Friday, August 01, 2008

5 Steps Towards Simple and Effective Project Estimation

Name: 5 Steps Towards Simple and Effective Project Estimation
Type: Process
Status: final
Version: 2008-07-31
Sources: my practice, Niels Malotaux (see,

Gist: Every once in a while we start projects, or are about to start one, and somebody asks "how long will it take? " (The better question would be "how long will it take to have benefit A and B?", but that's another story.) The following simple 5 step process provided sufficient precision while not being too time-consuming. Additional benefit of the process: A group of people did it, most commonly the group that as to work on it anyway.

Entry1: You need to have clear objectives.
Note: If you don't have clear objectives, you will notice in Step 4.

S1: Sit down - alone or better with one colleague - and break the work down to one or two dozens of task-chunks. List them.
* If it's a well-known problem go find someone who did it before!
* If it's a rather small project you can break it down to single tasks, but you don't have to. Roughly 10-25 list items.
* Best effort. Don't worry too much about forgetting things or about the uncertainty because you don't know every constraint.

S2: Distribute the list to the people who will work on the project or know enough about the work to be done. Ask for their best estimates for each chunk. Allow for adding items to the list.
* It's a good idea to limit the time for the estimations, especially if you have external staff that is paid by time and material.
* Don't go for ultimate precision, you won't achieve it anyway.
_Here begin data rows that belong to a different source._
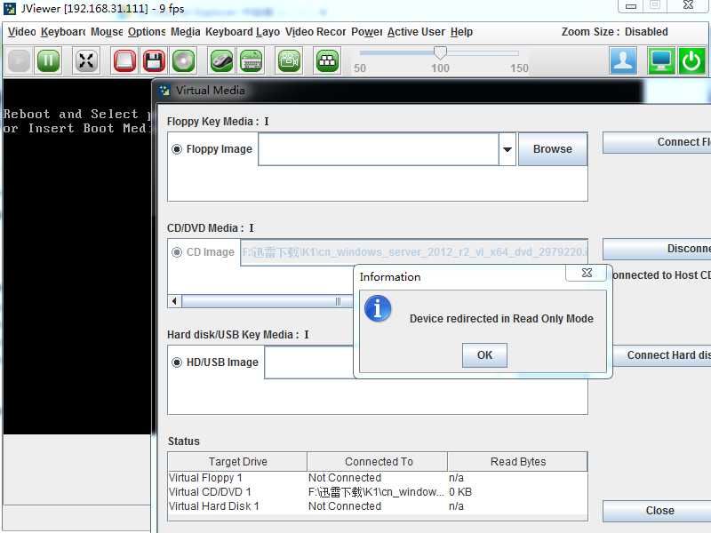Browse for a floppy image file
Screen dimensions: 711x533
click(552, 149)
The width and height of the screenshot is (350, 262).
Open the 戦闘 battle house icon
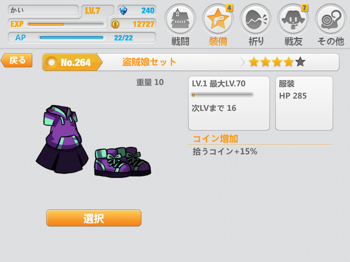tap(180, 19)
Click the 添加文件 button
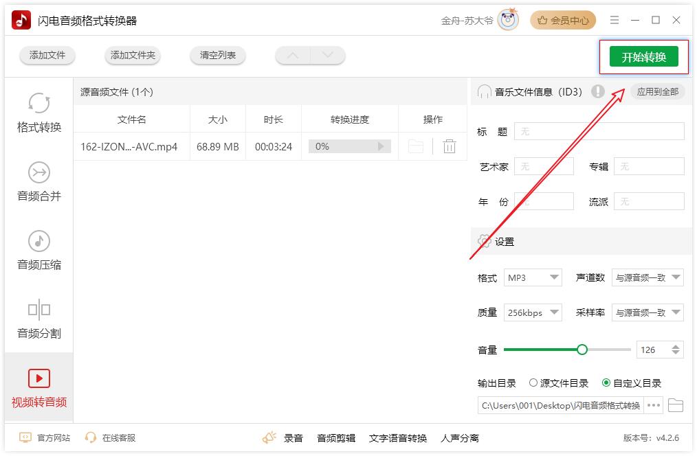This screenshot has height=456, width=697. [x=47, y=56]
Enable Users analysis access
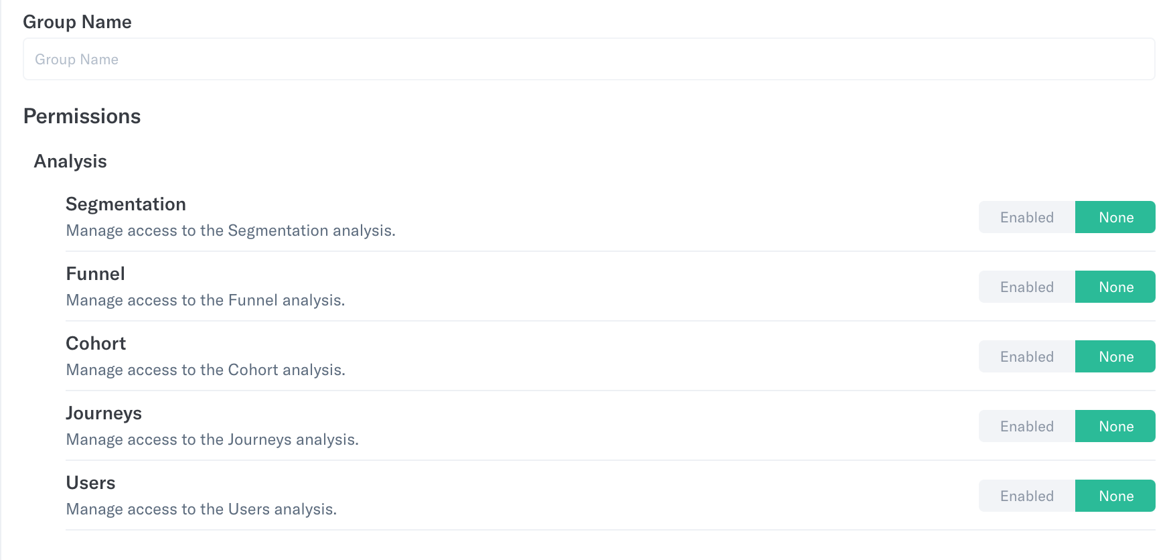The image size is (1173, 560). (x=1027, y=496)
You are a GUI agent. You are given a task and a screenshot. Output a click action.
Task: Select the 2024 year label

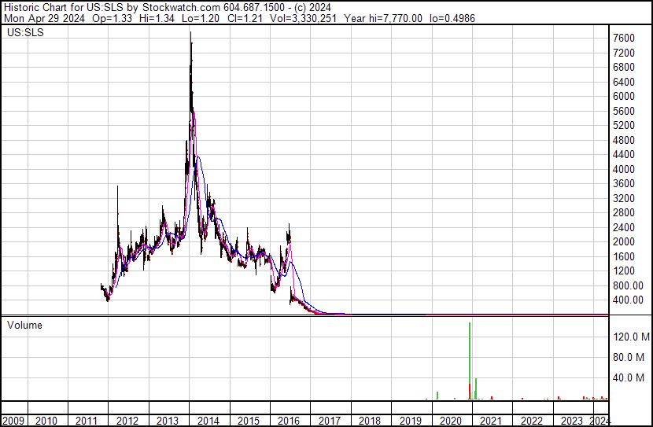pos(600,421)
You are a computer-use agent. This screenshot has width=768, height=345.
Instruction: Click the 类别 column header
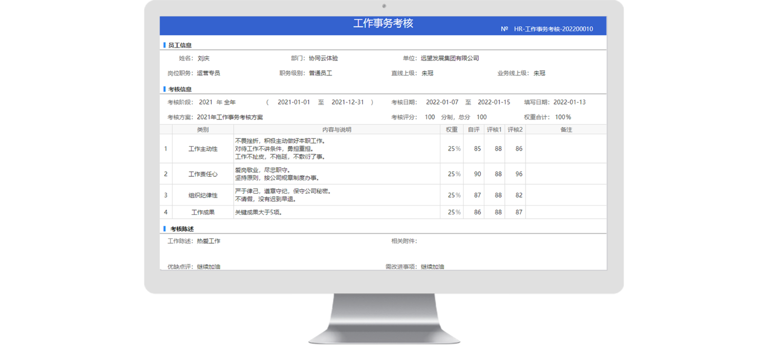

Variances will average.
* You're much better off with an initial, not so precise estimate and early, constant calibration.

S3: See where estimates differ greatly. Discuss or further define the contents, not the estimates.
* Everyone's an expert here. It is not about right or wrong estimates, but about understanding the work to be done.
* In the original Delphi process there's an element of anonymity. I can't follow that advice, for the purpose of this process also is to build consensus.

S4: Iterate S2-3 until sufficient consensus is reached.
* Niels says, not more than one or two iterations are necessary.
* I say, it sometimes needs a dictator approach.
* Careful here, make sure to discuss the content of the work. Also helpful to further specify the objectives!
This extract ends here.